Failure to Prevent Resident-on-Resident Abuse
Penalty
Summary
The facility failed to ensure that two residents were free from physical abuse perpetrated by another resident. Resident 366, who was cognitively intact, reported that Resident 180 entered her room and physically assaulted her by poking and punching her thigh, causing pain. Despite the facility's policy against abuse, Resident 180, who had a history of aggressive behavior and severe cognitive impairment, was not adequately monitored or redirected, leading to this incident. Resident 180, diagnosed with severe vascular dementia and metabolic encephalopathy, exhibited a pattern of aggressive and intrusive behaviors, including wandering into other residents' rooms and physical aggression towards staff and residents. The facility's documentation indicated that Resident 180's behaviors were known, yet proactive measures to prevent incidents were insufficient. On another occasion, Resident 180 approached Resident 52 in the hallway and slapped him on the cheek, despite the resident being seated and not posing any threat. The facility's failure to implement sufficient supervision and monitoring measures for Resident 180, given his known history of aggression, resulted in physical abuse of Residents 366 and 52. The incidents highlight a lack of effective intervention strategies to manage Resident 180's behaviors, leading to harm and distress for other residents.
Plan Of Correction
Step 1 - No ill side effects noted with R52. R366 was discharged with no ill effects. R180's POC was reviewed and an updated activity assessment was completed to assess possible diversional activity interests. Step 2 - To identify other residents that have the potential to be affected, residents that exhibit aggressive behaviors will be reviewed by the IDT. Care plans will be updated, as necessary.
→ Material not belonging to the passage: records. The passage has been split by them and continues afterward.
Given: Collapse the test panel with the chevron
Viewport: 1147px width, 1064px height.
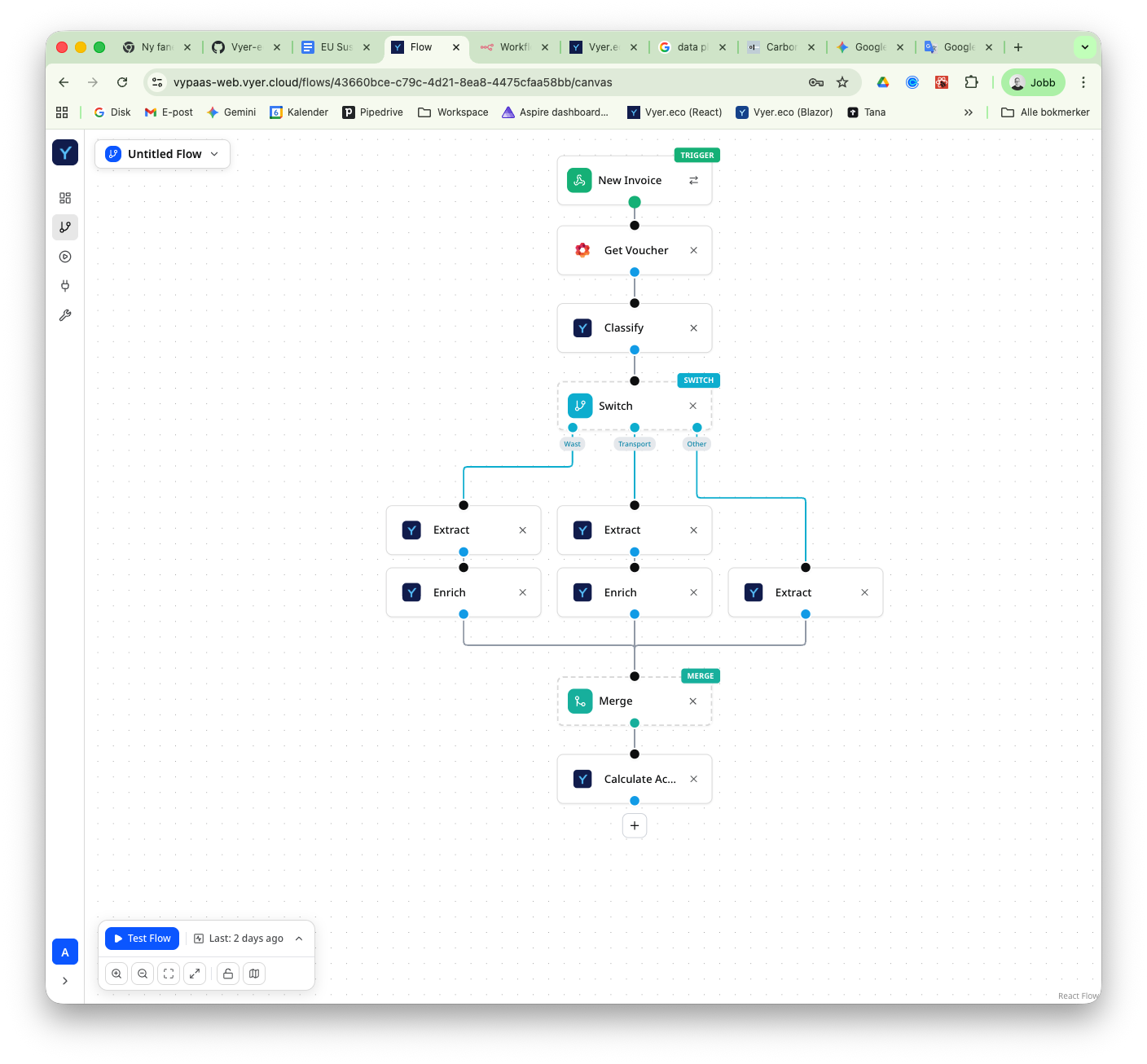Looking at the screenshot, I should (x=299, y=939).
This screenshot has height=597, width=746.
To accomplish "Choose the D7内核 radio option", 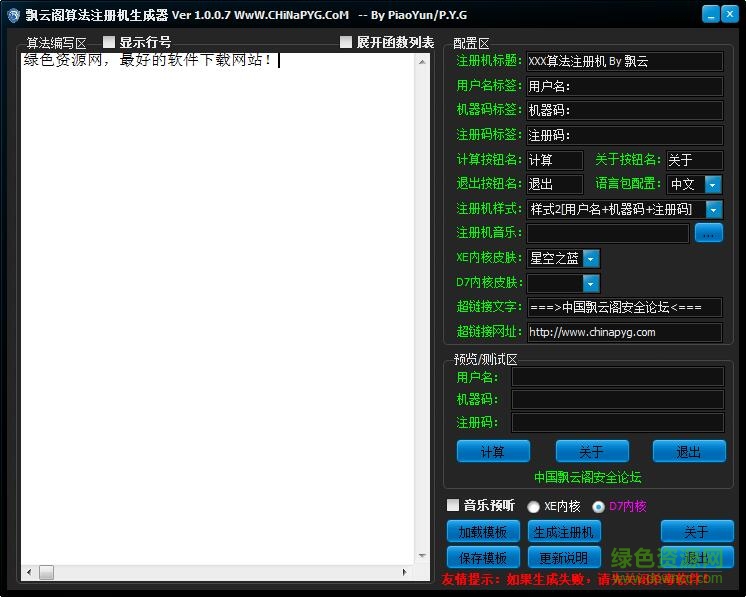I will (x=598, y=507).
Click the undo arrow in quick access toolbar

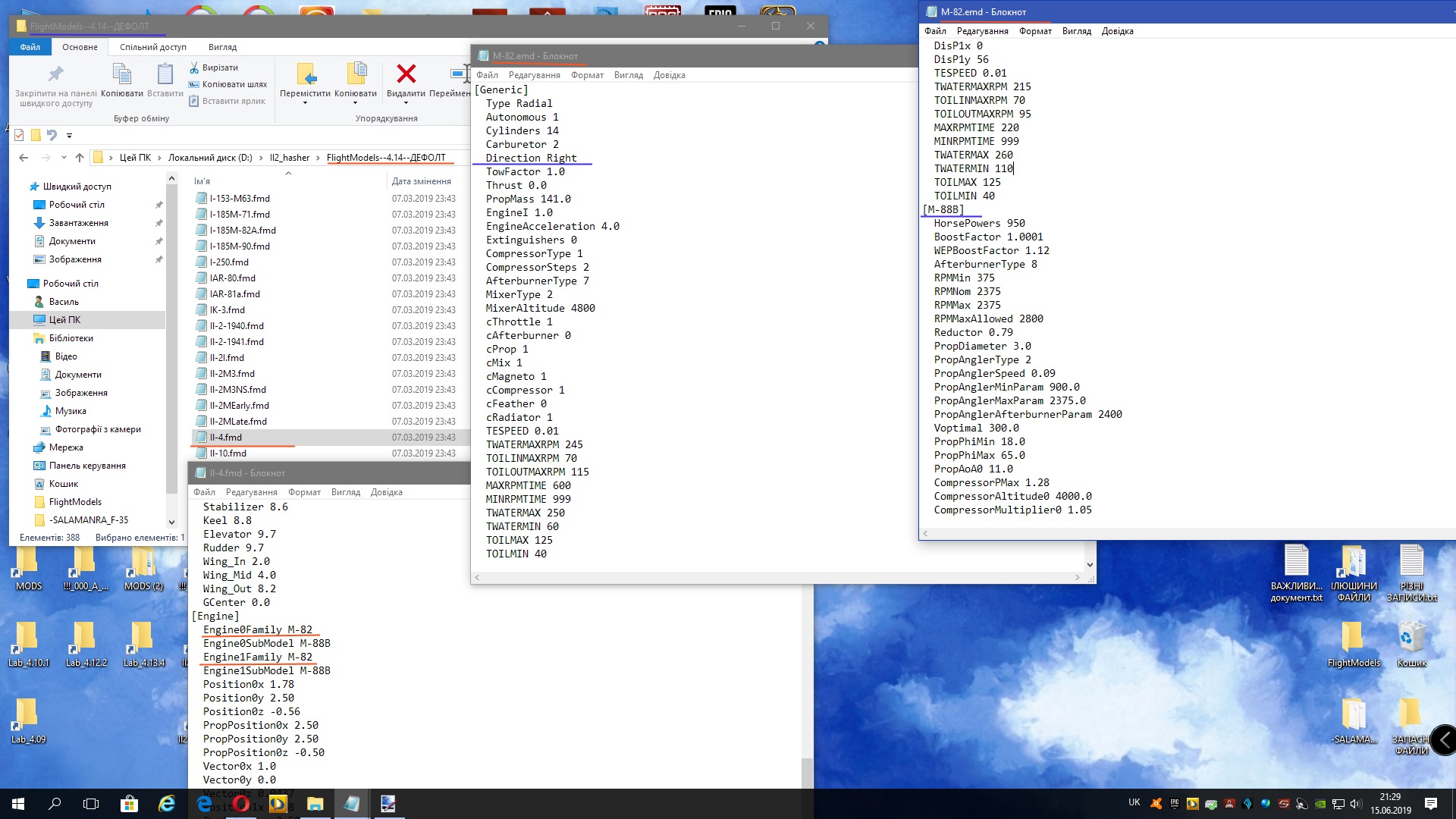(x=52, y=135)
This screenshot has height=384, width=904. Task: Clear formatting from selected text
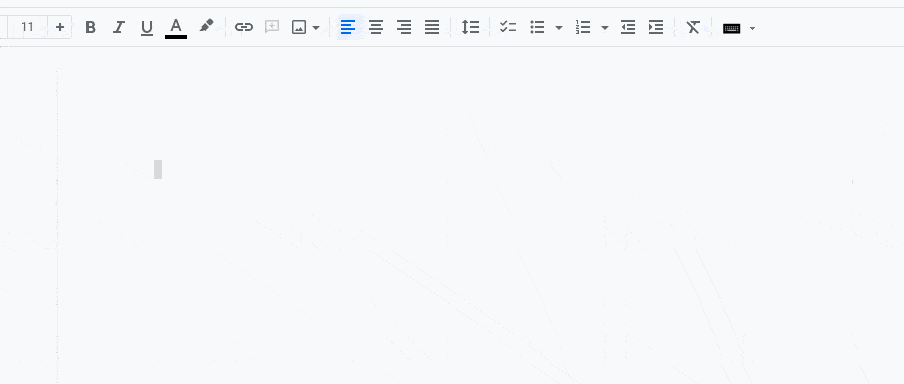point(693,27)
Step 3 - To prevent this from reoccurring, re-education of the abuse policy and behavior interventions will be completed with facility staff by the staff educator/designee. Step 4 - To monitor and maintain compliance, the DON/designee will review 10 residents that exhibit aggressive behaviors to ensure that behaviors are addressed and care plan interventions are appropriate for behaviors exhibited. The audits will be completed weekly times 4 weeks and then monthly times 3. The results of the audits will be forwarded to QAPI committee for further review and recommendations.